How to Install Nmap on Fedora 44

Finding which hosts are alive, which ports are open, and which services answer on a network is much faster once Nmap is in your toolkit. To install Nmap on Fedora, use the packaged nmap build for normal systems, or compile the current upstream release only when you need newer scan data, custom build options, or a lab environment that intentionally tracks upstream.

Fedora 44 and Fedora 43 currently ship Nmap 7.92 through the standard repositories, while upstream Nmap publishes 7.99 from nmap.org. DNF is still the best default because it receives Fedora-maintained updates with the rest of the system; the source path is an advanced manual build with GPG verification and separate cleanup.

Install Nmap on Fedora

Use the DNF method unless you have a specific reason to compile upstream Nmap yourself. The Fedora package installs the nmap scanner and nping. Ncat is split into Fedora’s separate nmap-ncat package, so do not expect ncat to appear from sudo dnf install nmap alone.

Choose the Nmap Installation Method on Fedora

Method	Source	What It Installs	Updates	Best Fit
DNF package	Fedora repositories	Fedora’s 7.92 nmap package with nmap and nping	Handled by dnf upgrade	Most users, servers, and repeatable admin setups
Source build	nmap.org	Upstream 7.99 source build with nmap, ncat, and nping	update-nmap-source	Advanced users who need the newest upstream release or custom build flags

Zenmap is not packaged with Fedora’s standard nmap RPM. Upstream currently publishes Zenmap as a separate Python wheel from the Nmap download page, but this Fedora workflow focuses on the command-line scanner because Fedora packages that CLI toolset directly.

The upstream download page also lists standalone RPM files.
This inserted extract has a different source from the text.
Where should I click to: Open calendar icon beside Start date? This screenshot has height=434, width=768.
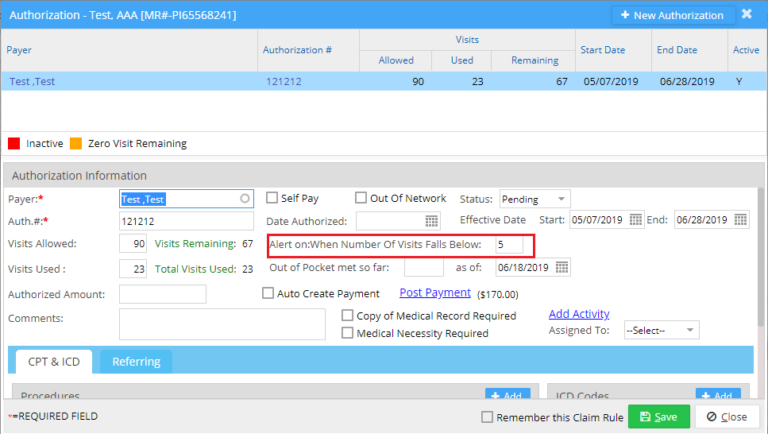pyautogui.click(x=636, y=220)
They are local package downloads, not a Fedora repository, so DNF remains the managed package path; use the source-prefix workflow only when you deliberately want an isolated upstream build.

Update Fedora Before Installing Nmap

Refresh repository metadata and apply pending updates before installing a network scanner. This keeps the package transaction aligned with your current Fedora release.

sudo dnf upgrade --refresh

If your account cannot run sudo, set that up before installing system packages. The Fedora sudoers walkthrough explains how to add a user to sudoers on Fedora.

Install Nmap with DNF

Install Nmap on Fedora with DNF by running the packaged scanner command:

sudo dnf install nmap

Ncat uses the separate nmap-ncat package. Keep that companion package outside this install unless your task specifically needs Ncat’s connection and relay features; the scanner examples here use nmap only.

Verify Nmap on Fedora

Check the installed version and platform string:

nmap --version | sed -n '1,2p'

Expected output from Fedora 44 currently looks like this:

Nmap version 7.92 ( https://nmap.org )
Platform: x86_64-redhat-linux-gnu

The redhat-linux-gnu platform string confirms that the command comes from Fedora’s RPM build.

Build Latest Nmap from Source on Fedora

The source method is useful when you specifically need the latest upstream stable release before Fedora rebases its package. It also gives you a clean way to test upstream Nmap in a lab without changing Fedora’s package database, as long as you keep the source-built prefix separate from the DNF package.

Use either the DNF package or the source build as your normal nmap command. Installing both can make your shell run the source-built command from /usr/local/bin while DNF still owns /usr/bin/nmap.

Install Nmap Source Build Dependencies

Install the compiler, build tools, download tools, GPG verifier, and development libraries used by the upstream build. This source workflow intentionally builds the command-line scanner tools that build cleanly on Fedora: nmap, ncat, and nping.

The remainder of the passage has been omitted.